En février dernier, notre confrère Maurice Salles regrettait que la proposition scénique de David Alden ne viennent gâcher la fête de cette Semiramide née en contrées bavaroises et qui s’épanouit aujourd’hui sur les bords de la Tamise. Il démontrait, point par point ce que, cette mise au goût du jour dans un Orient réaliste lorgnant sur Téhéran, Bagdad ou le couple Al-Assad, avait d’incongrue eu égard aux intentions esthétiques des librettistes et du compositeur. Qu’il nous soit permis d’avoir un autre point de vue. Est-ce le but ultime de chaque représentation d’une œuvre de répertoire que de revenir très objectivement aux conditions et au contexte de sa création ? Sans s’en priver à l’occasion, les portes du théâtre ne sont pas encore celles d’un musée. Et notre époque, celle où nous parviennent ces chefs-d’œuvre du passé, délaisse souvent ces enjeux esthétiques qui n’ont plus de prise sur notre temps et interroge ce qui résonne hic et nunc (c’est à dire Munich et son goût iconoclaste, Munich et sa gare centrale aux premières loges de la crise des réfugiés syriens) au-delà des roucoulades et des notes stratosphériques. On rejoindra cela dit notre confrère sur sa dépréciation de certains éléments du spectacle comme ce suicide stupide d’Oroe, figure du pouvoir religieux, et on saluera comme lui le travail réalisé autour des personnages « passifs » que sont Azema et Idreno. Elle, femme objet, albatros dont les bras sont empêtrés dans des manches dix fois trop longues ; lui, conquérant coquet et seul victorieux du drame avant même son dénouement.

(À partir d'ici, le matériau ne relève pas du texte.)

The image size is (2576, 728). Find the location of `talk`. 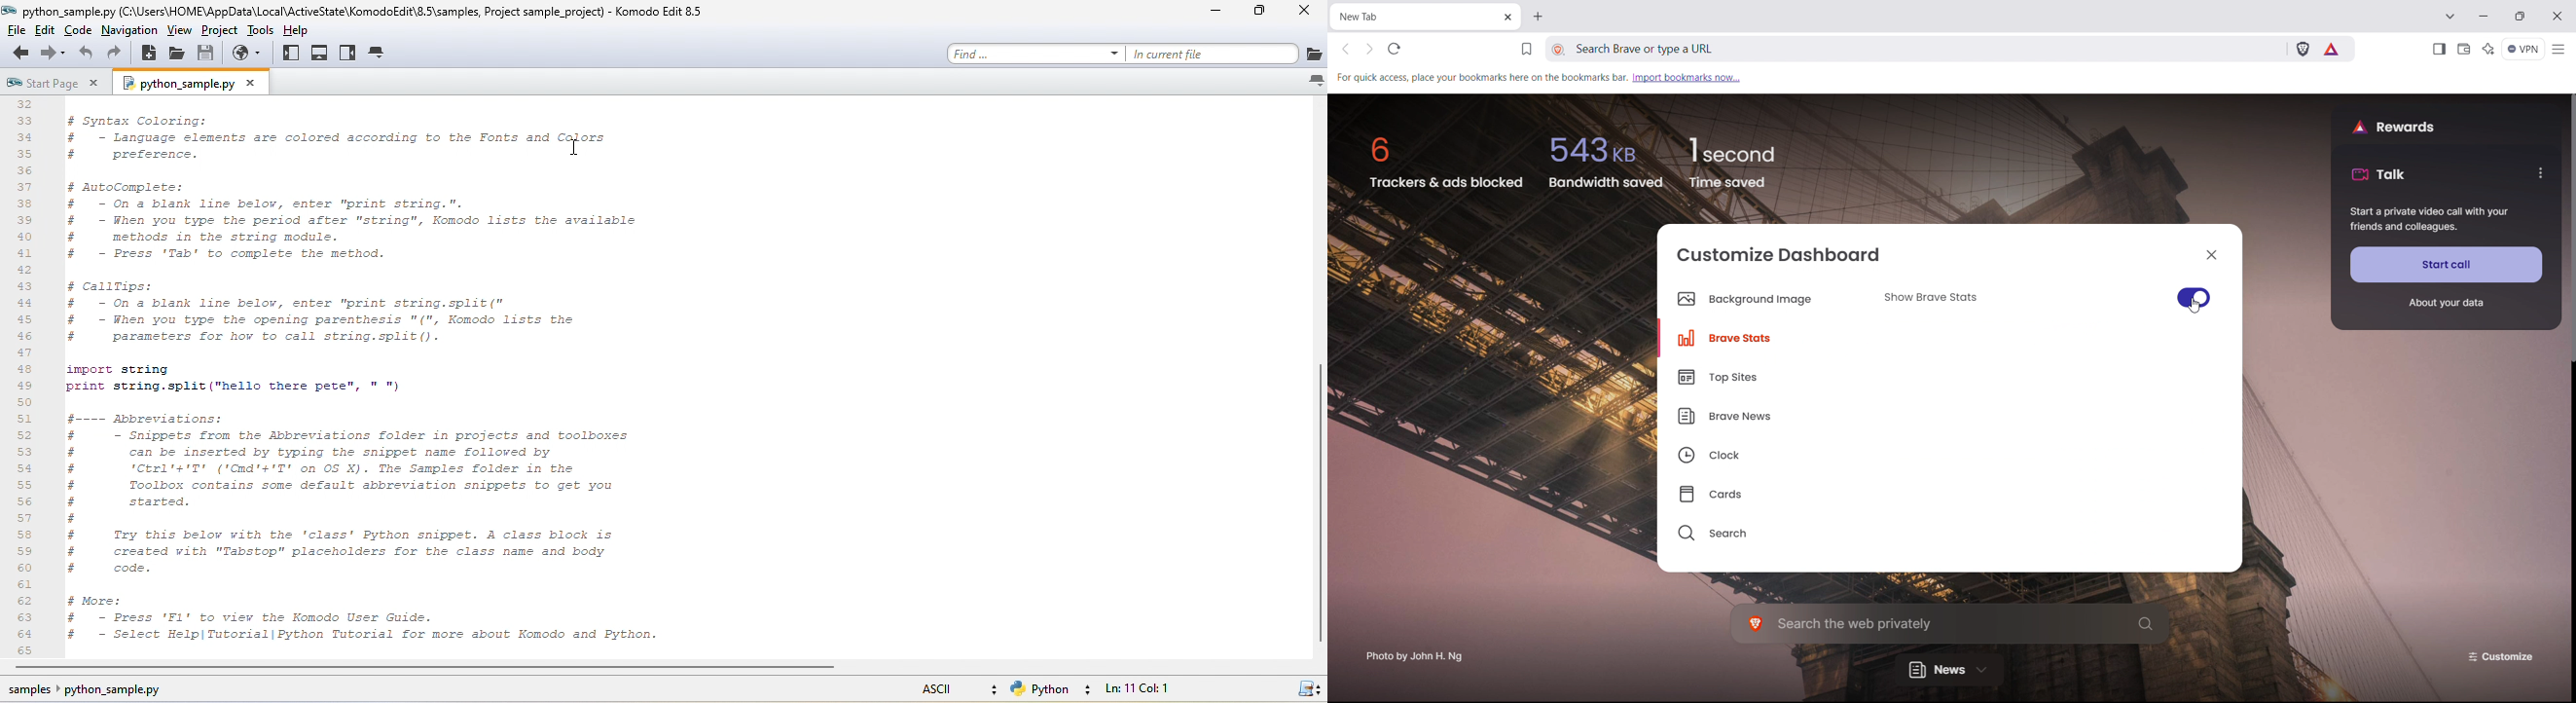

talk is located at coordinates (2379, 174).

On s’inclinera également devant une réalisation musicale d’excellence. Au pupitre, Antonio Pappano place tout le monde en orbite dès l’ouverture : vive, modèle d’équilibre au bel arc narratif et servie par des cuivres irréprochables, bientôt rejoints par une petite harmonie mutine et des cordes précises. L’orchestre du Royal Opera House est dans un de ses meilleurs soirs. Son directeur musical maintient toute celle belle harmonie dans la fosse et au diapason du plateau tout du long des trois heures vingt que dure la représentation. Manquent toutefois à l’appel la cabalette du premier air d’Idreno et la reprise de celle du duo Assur-Arsace.

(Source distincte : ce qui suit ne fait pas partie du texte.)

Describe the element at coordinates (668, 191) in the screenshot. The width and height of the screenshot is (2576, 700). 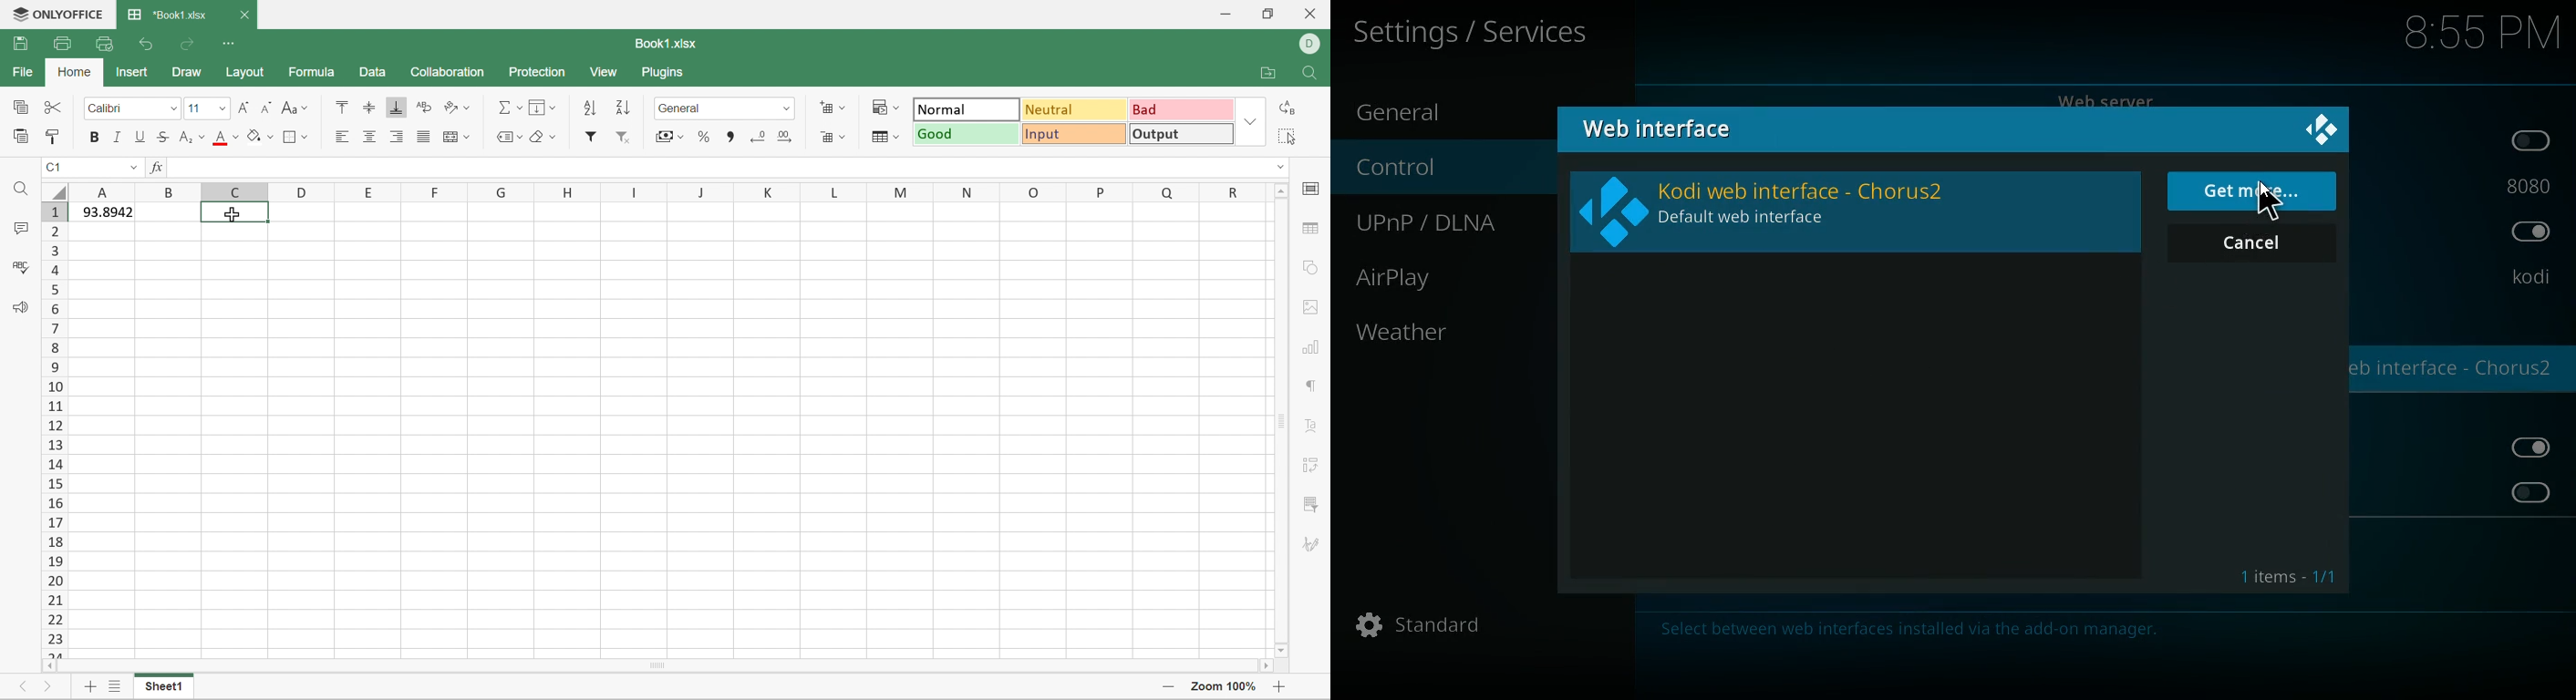
I see `Column Names` at that location.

Dommage sans doute pour Lawrence Brownlee qui aurait su habilement trousser ces phrases virtuoses. Son Almaviva ou son Libenskof en témoignent au même titre que ces deux grandes interventions de la soirée où la solidité de l’aigu rivalise avec l’agilité. Daniela Barcellona, sans faire montre de telles facilités, assume avec aplomb le rôle d’Arsace dans sa démesure et son humanité. Oroe trouve en Balint Szabo la puissance et l’autorité nécessaires ; Azema en Jacquelyn Stucker le fruit et la pureté de la ligne qui confère innocence et fragilité au personnage. Les choeurs récoltent eux aussi les lauriers de leur remarquable préparation. Assur usera deux interprètes : Michele Pertusi dont le vibrato et le souffle court des premières scènes se rétablit lors du duo avec Arsace. Souffrant, l’italien renonce à l’entracte et cède la place à son compatriote Mirco Palazzi (sur scène lendemain dans Lucia). Non content de sauver la représentation, la basse montre que de ville en ville, son interprétation gagne en profondeur. Enfin, Joyce DiDonato en Semiramide triomphe dans un emploi que sa voix amphibie ne laissait pas présager. A grand renfort d’intelligence et de probité quant à ses moyens, l’américaine met son art interprétatif au service de son personnage. Si certains seront frustrés d’extrapolation dans l’aigu, il faudra bien reconnaître que les couleurs, la virtuosité et surtout l’incarnation valident une telle audace.